Turning now to the current approach for the broadcast mode, the issue for the broadcast mode is different as the network is not aware of the UE 2 at the MBMS bearer level, since there are no UE specific MBMS UE contexts stored in the SGSN 8, GGSN 10 or BM-SC 4. Therefore the network does not know that a certain PDP context is used for MBMS key management. Two different cases need to be considered: (a) UE-initiated PDP context deletion; and (b) network-initiated PDP context deletion.
The UE-initiated PDP context deletion case is already covered in clause 6.3.2.1A of TS 33.246, which states that the UE 2 shall not delete the PDP context (used for key management) until the UE 2 has de-registered from the MBMS user service.

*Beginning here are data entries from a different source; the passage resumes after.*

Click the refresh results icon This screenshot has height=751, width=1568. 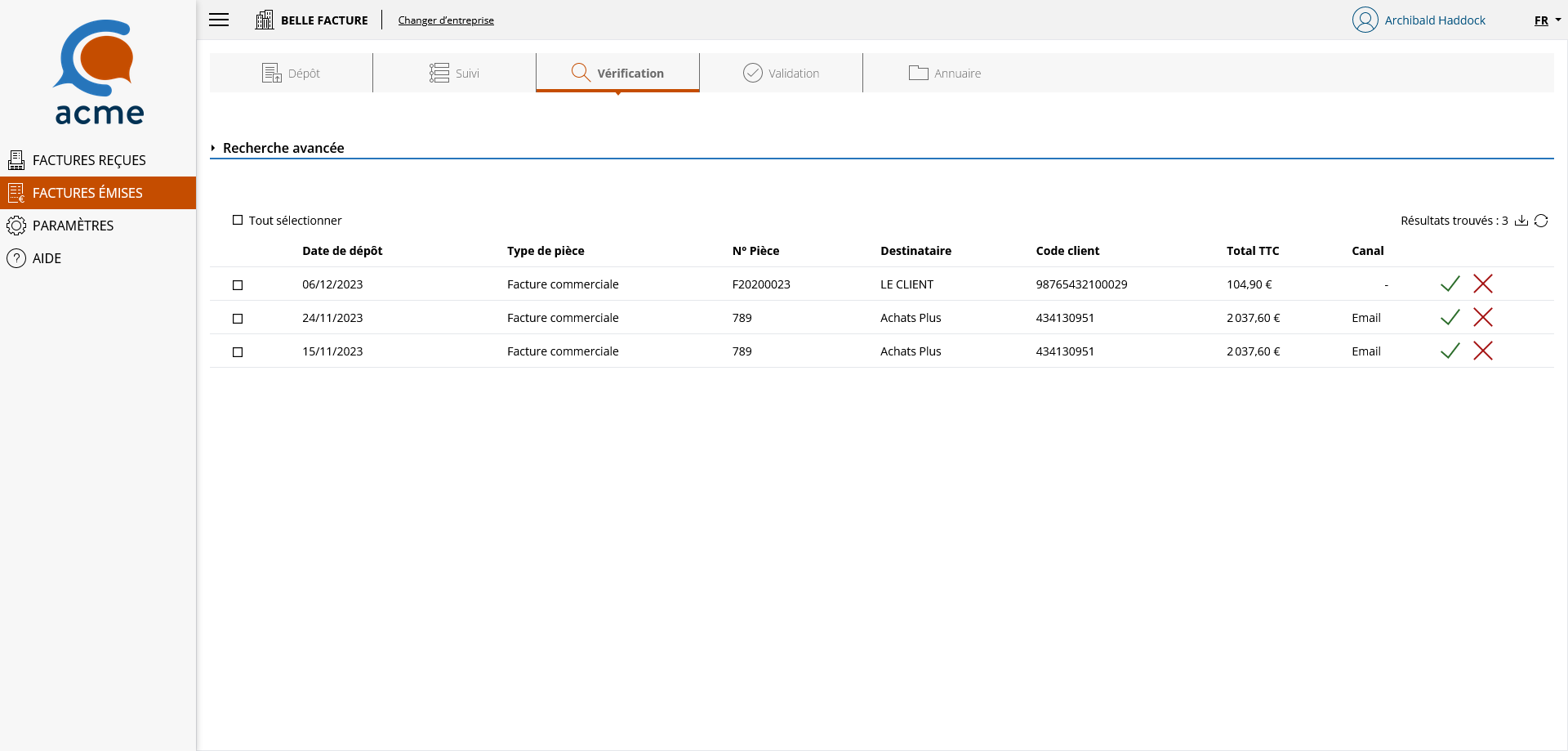point(1541,221)
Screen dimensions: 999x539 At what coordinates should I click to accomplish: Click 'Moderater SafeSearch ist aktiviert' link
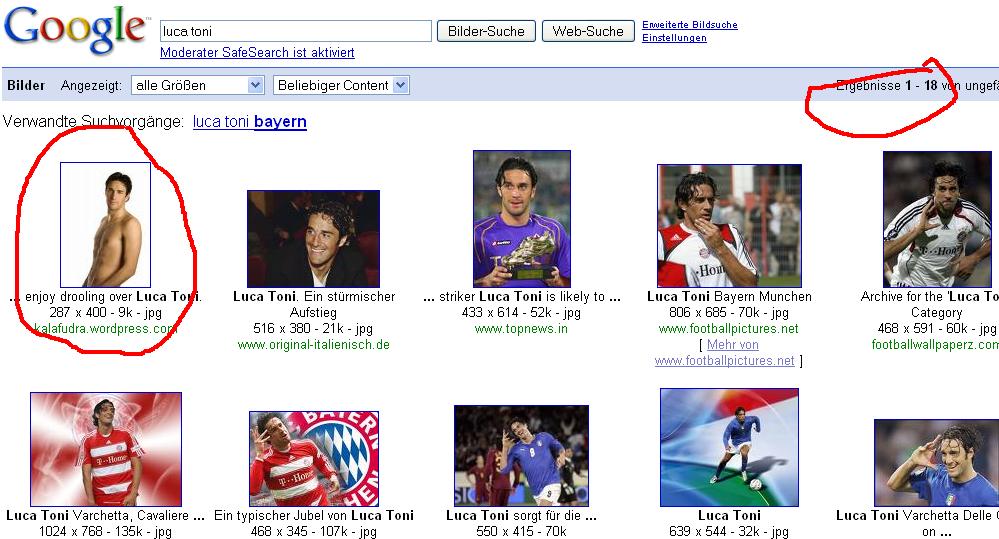click(257, 53)
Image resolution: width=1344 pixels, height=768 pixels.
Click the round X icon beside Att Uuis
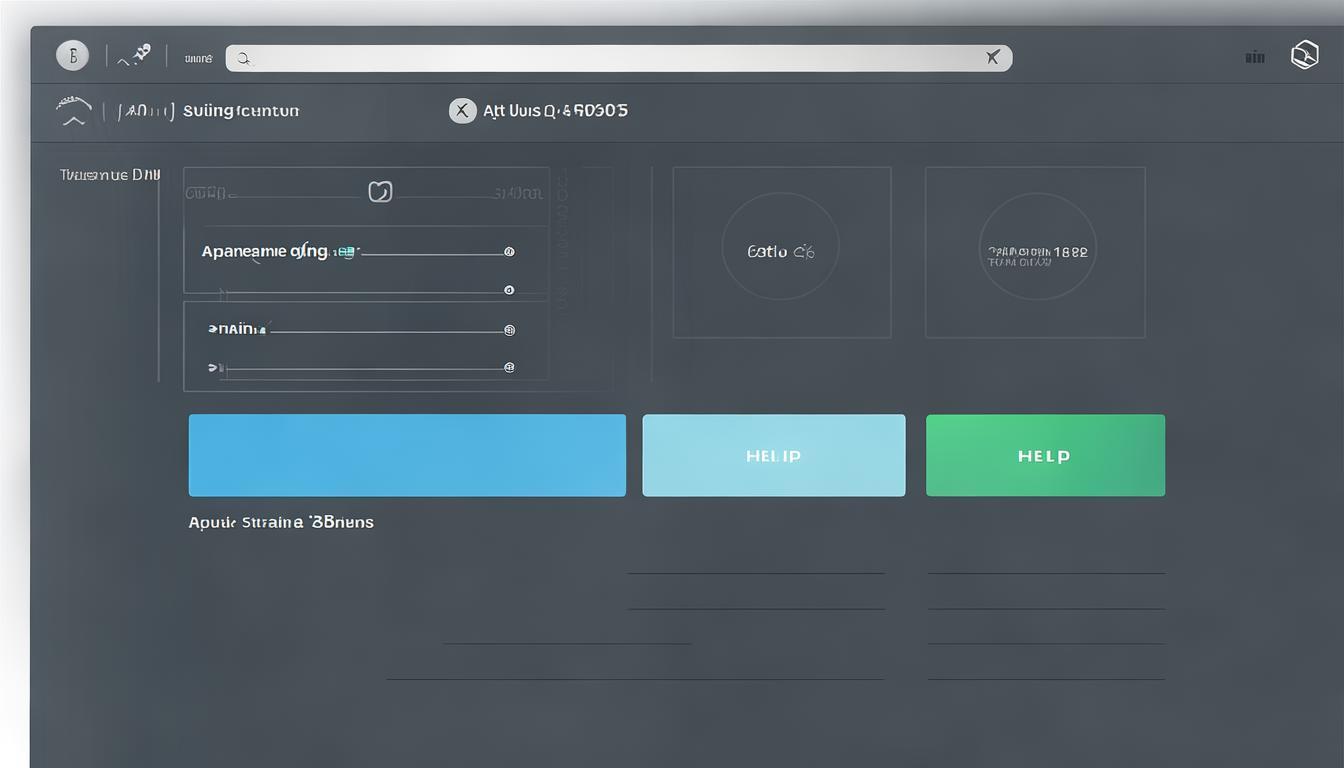pyautogui.click(x=461, y=111)
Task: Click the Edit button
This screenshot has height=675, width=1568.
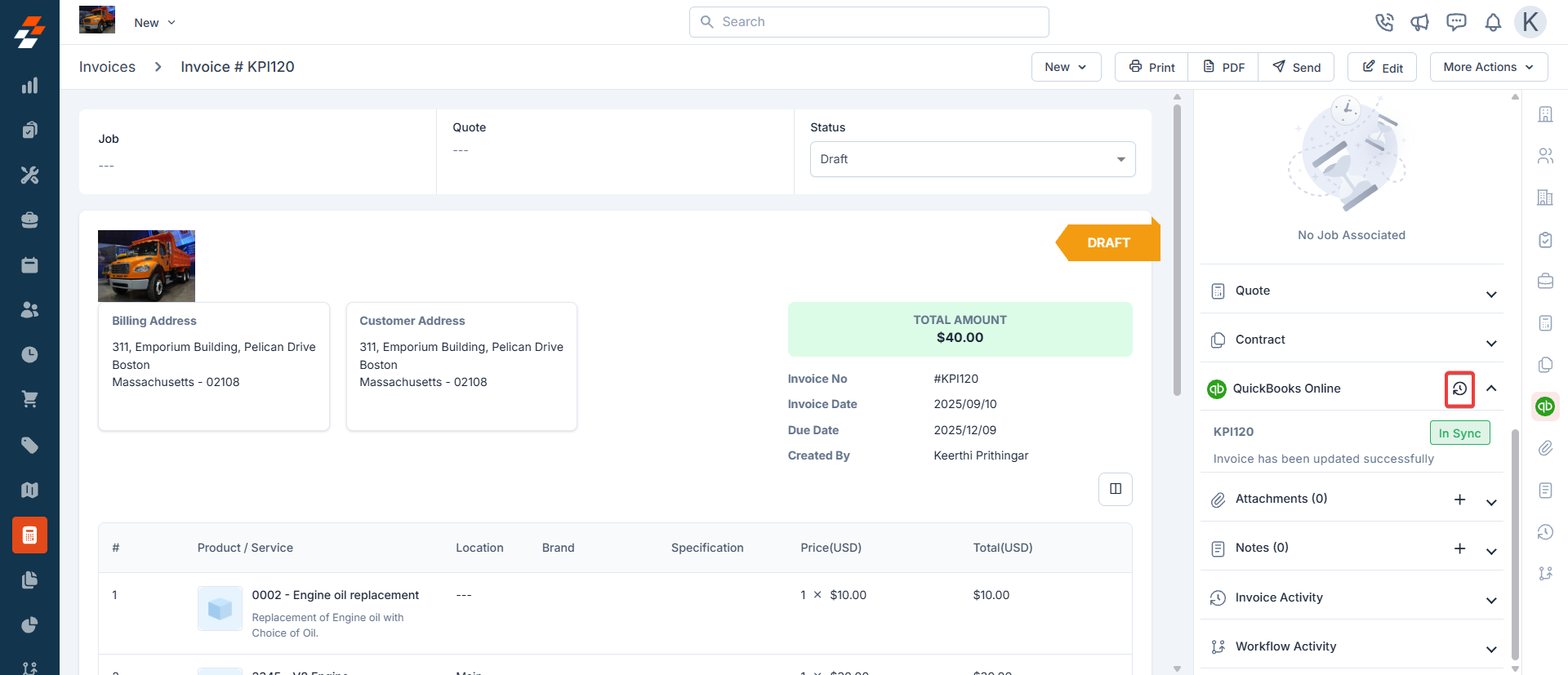Action: pos(1382,67)
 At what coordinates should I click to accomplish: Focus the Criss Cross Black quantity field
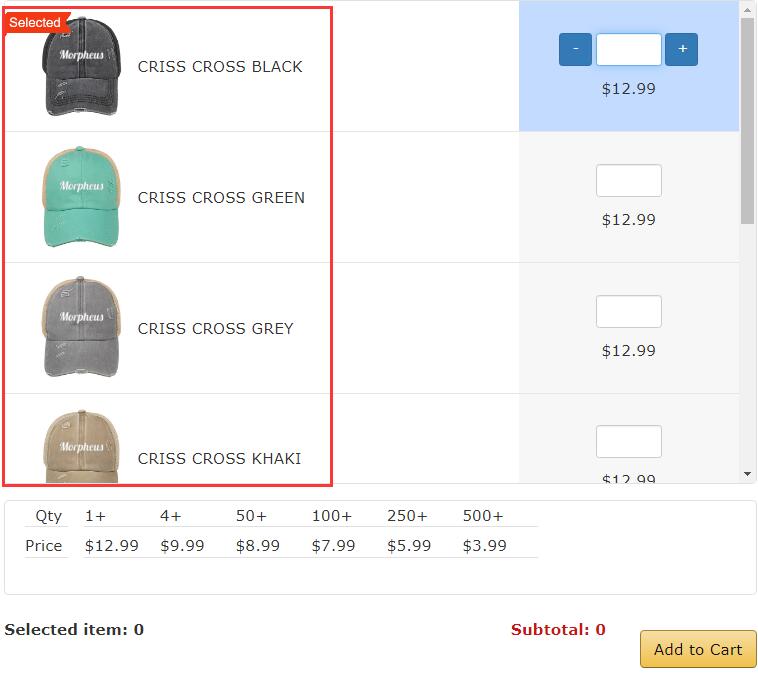coord(628,49)
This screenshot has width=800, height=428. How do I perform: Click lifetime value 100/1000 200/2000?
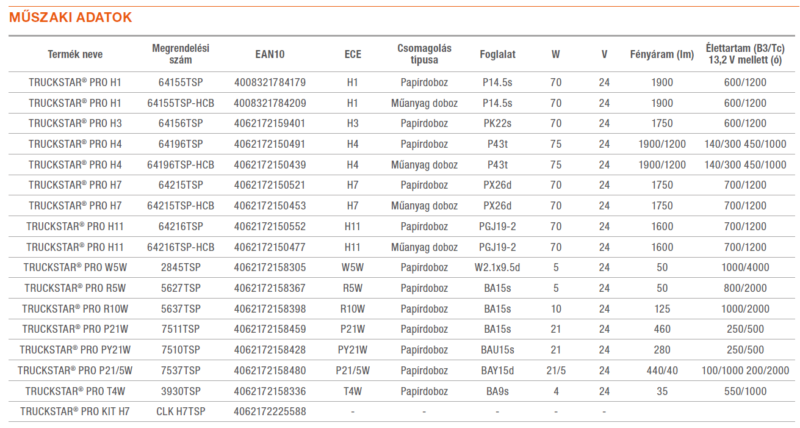745,370
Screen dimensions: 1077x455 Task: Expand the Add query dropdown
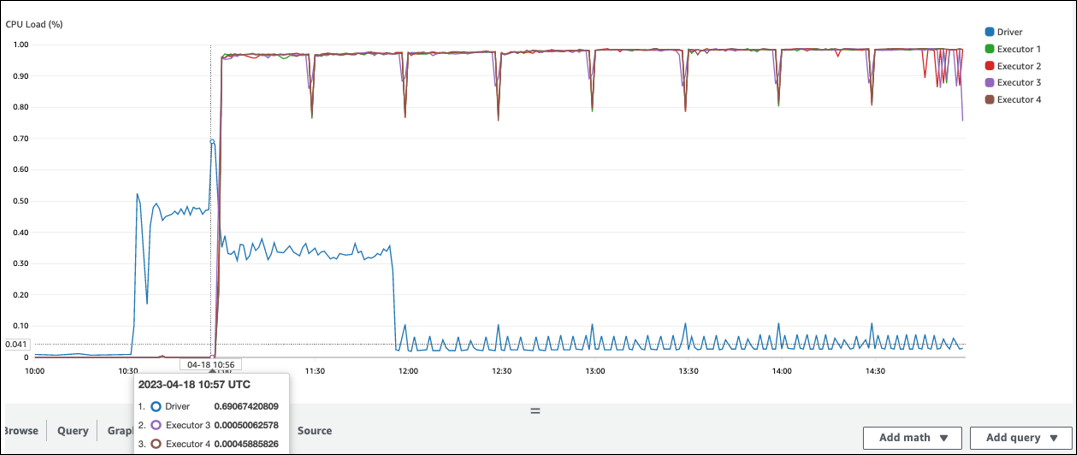point(1021,437)
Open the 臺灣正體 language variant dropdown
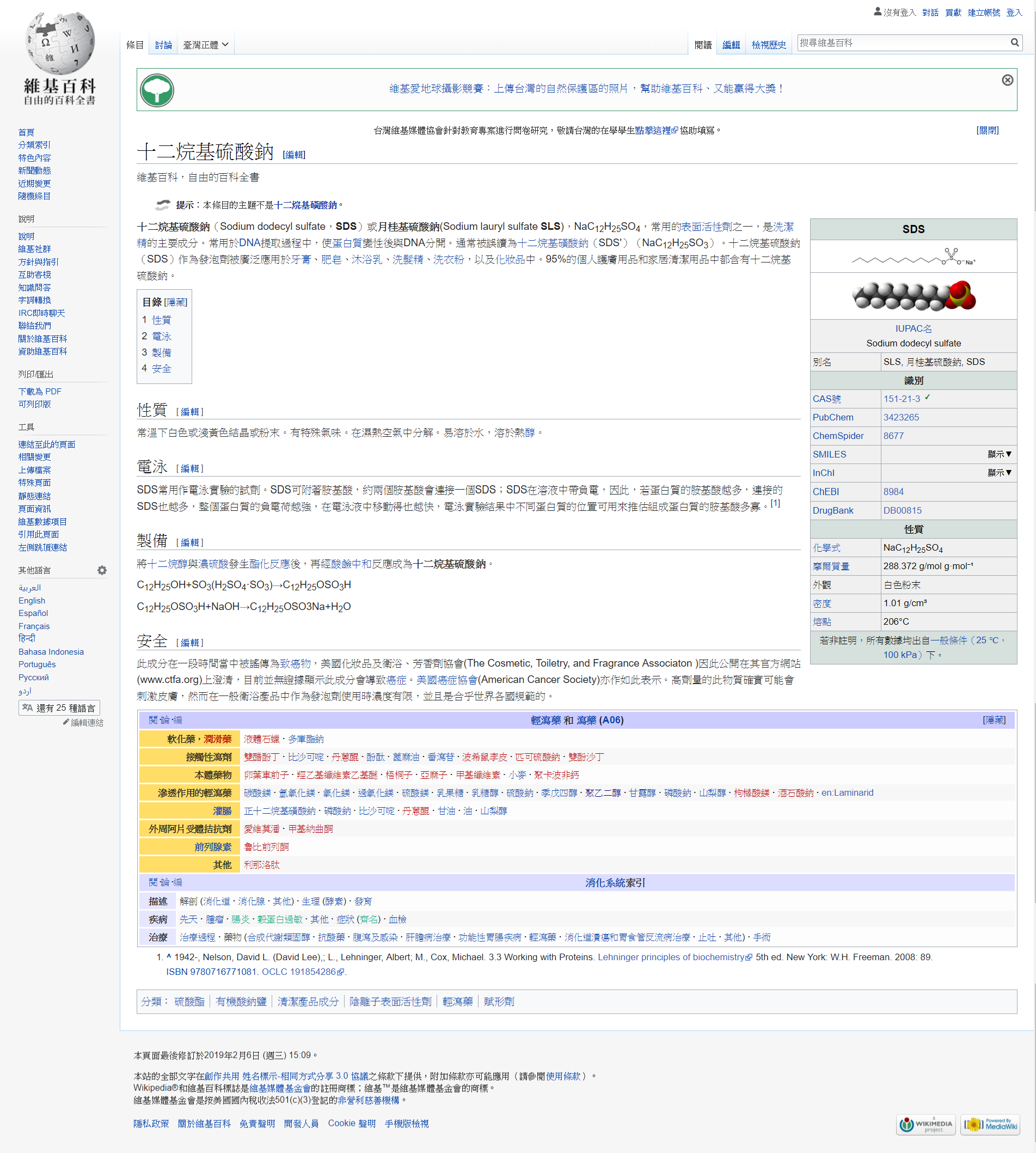This screenshot has width=1036, height=1153. point(205,45)
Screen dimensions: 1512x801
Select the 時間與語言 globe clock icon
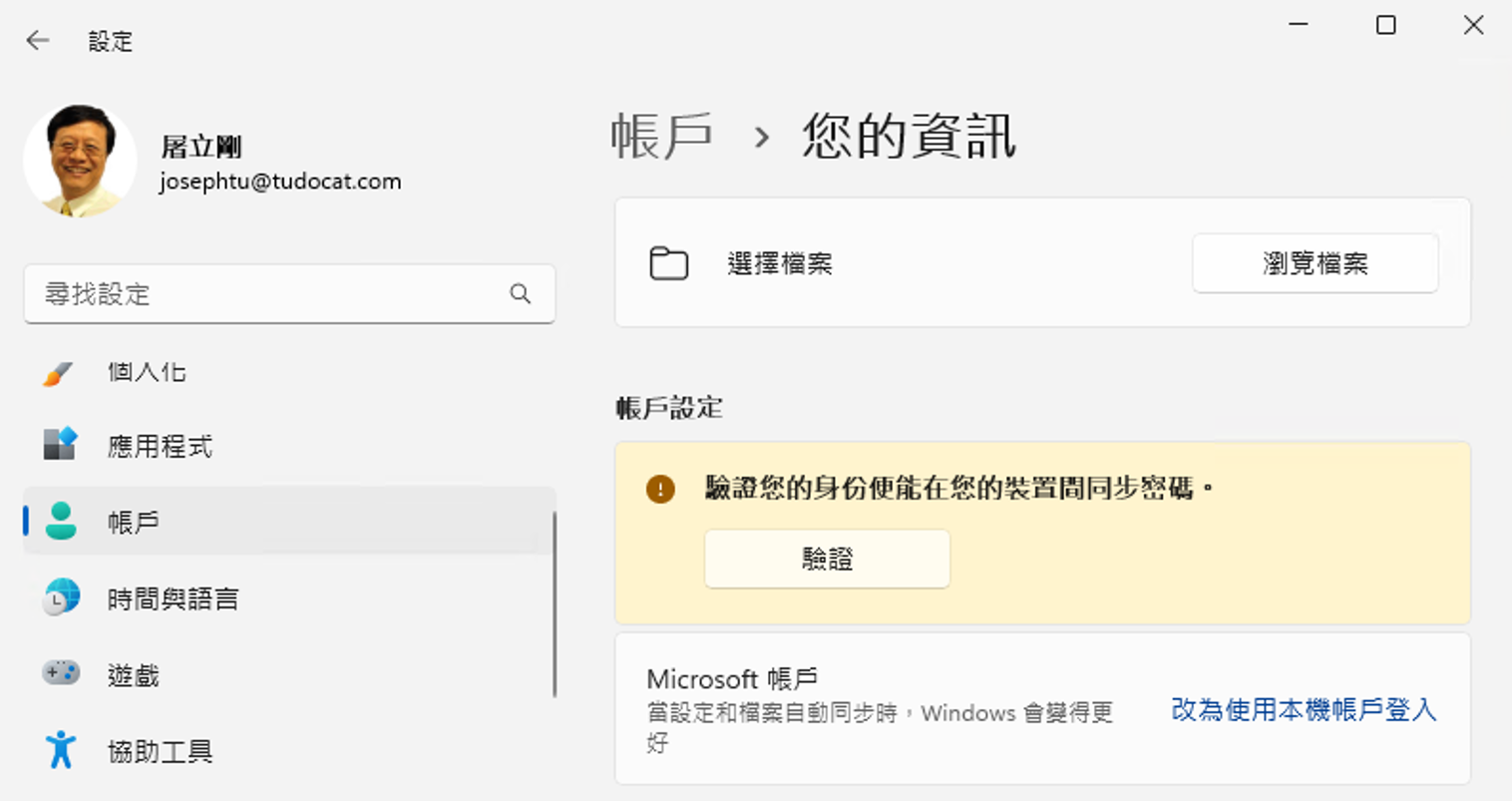coord(61,598)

It has also been stated in 6.3.1 of TS 33.246 that the PDP context should be of interactive or background QoS (Quality of Service) class, which are known to be long-lived. (It is still to be decided if the PDP context could still be deleted by accident, e.g. by user actions.)
However, the network-initiated PDP context deletion is not covered in the current specifications. Although the PDP context could be long-lived, it may still be possible that the PDP context is deleted by the network, i.e. SGSN 8 or GGSN 10 for some reason, e.g. network failure. In this case, the BM-SC 4 will not be aware of that the UE IP address is no longer valid and it would continue sending MBMS service key (MSK) messages to a non-existing IP address, as is represented in FIG. 3 and described above. This is a problem because, in the broadcast mode, the intermediate nodes (i.e. the SGSN 8 and GGSN 10) are not aware that the deleted PDP context was used for MBMS, so they cannot indicate this to BM-SC 4 either. As a consequence, the UE 2 would not receive the required keys in time and the service would be interrupted for the UE 2 as it cannot decrypt the MBMS user service.
It is desirable to address this issue.
WO 99/48246 discloses a scheme for re-establishing a lost multicast connection between an end user and a group in a multicast environment.